Copy out the lines of the following dataset rows verbatim, leaving out the pictures.

Dataset rows →
• • • • •
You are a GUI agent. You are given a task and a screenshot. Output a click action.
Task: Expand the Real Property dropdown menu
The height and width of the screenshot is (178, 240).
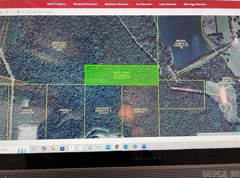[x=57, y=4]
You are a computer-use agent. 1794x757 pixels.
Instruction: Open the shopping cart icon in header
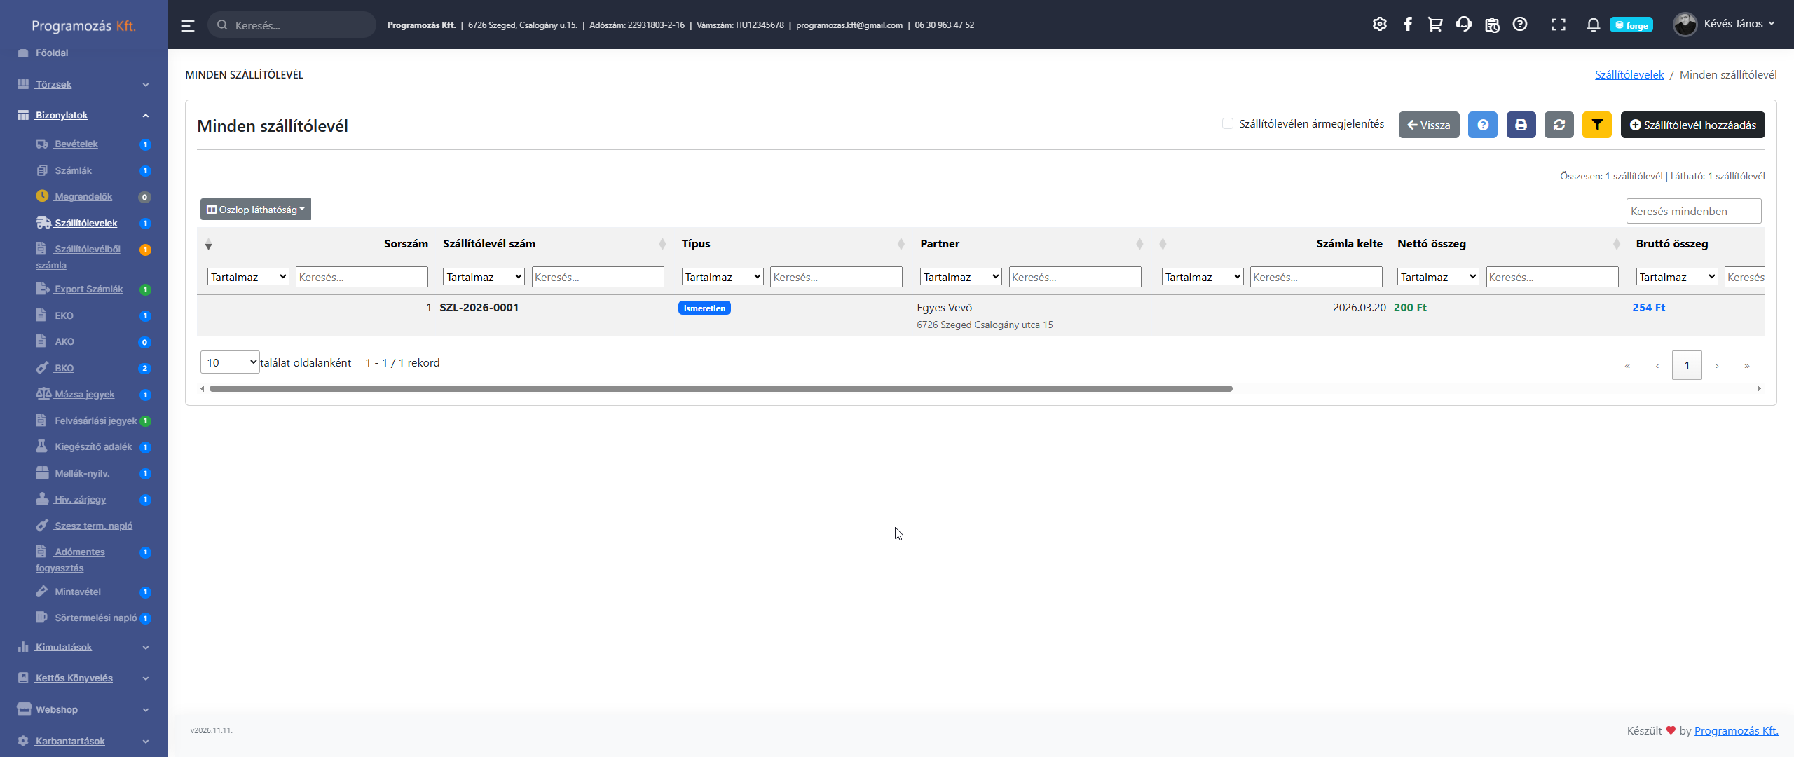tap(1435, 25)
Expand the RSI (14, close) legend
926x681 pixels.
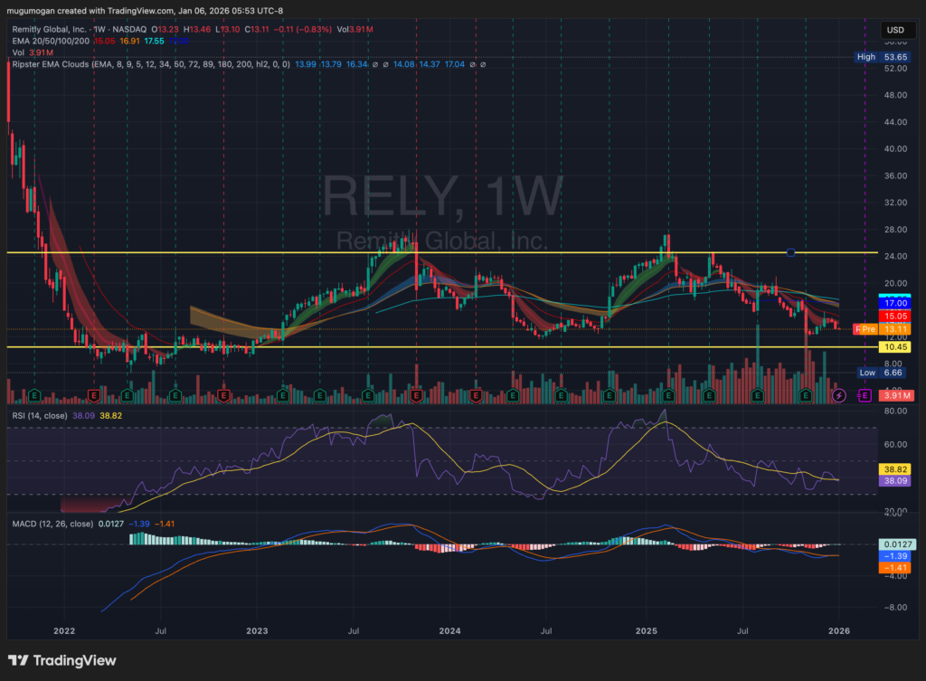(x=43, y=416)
• • • • •
Final answer →
You are a GUI agent. You are given a task and a screenshot. Output a click action.
Task: Expand the Real Property dropdown menu
The height and width of the screenshot is (178, 240).
[x=57, y=4]
You are a computer-use agent. 1794x757 pixels.
Instruction: Open the shopping cart icon in header
tap(1435, 25)
Expand the RSI (14, close) legend
926x681 pixels.
(x=43, y=416)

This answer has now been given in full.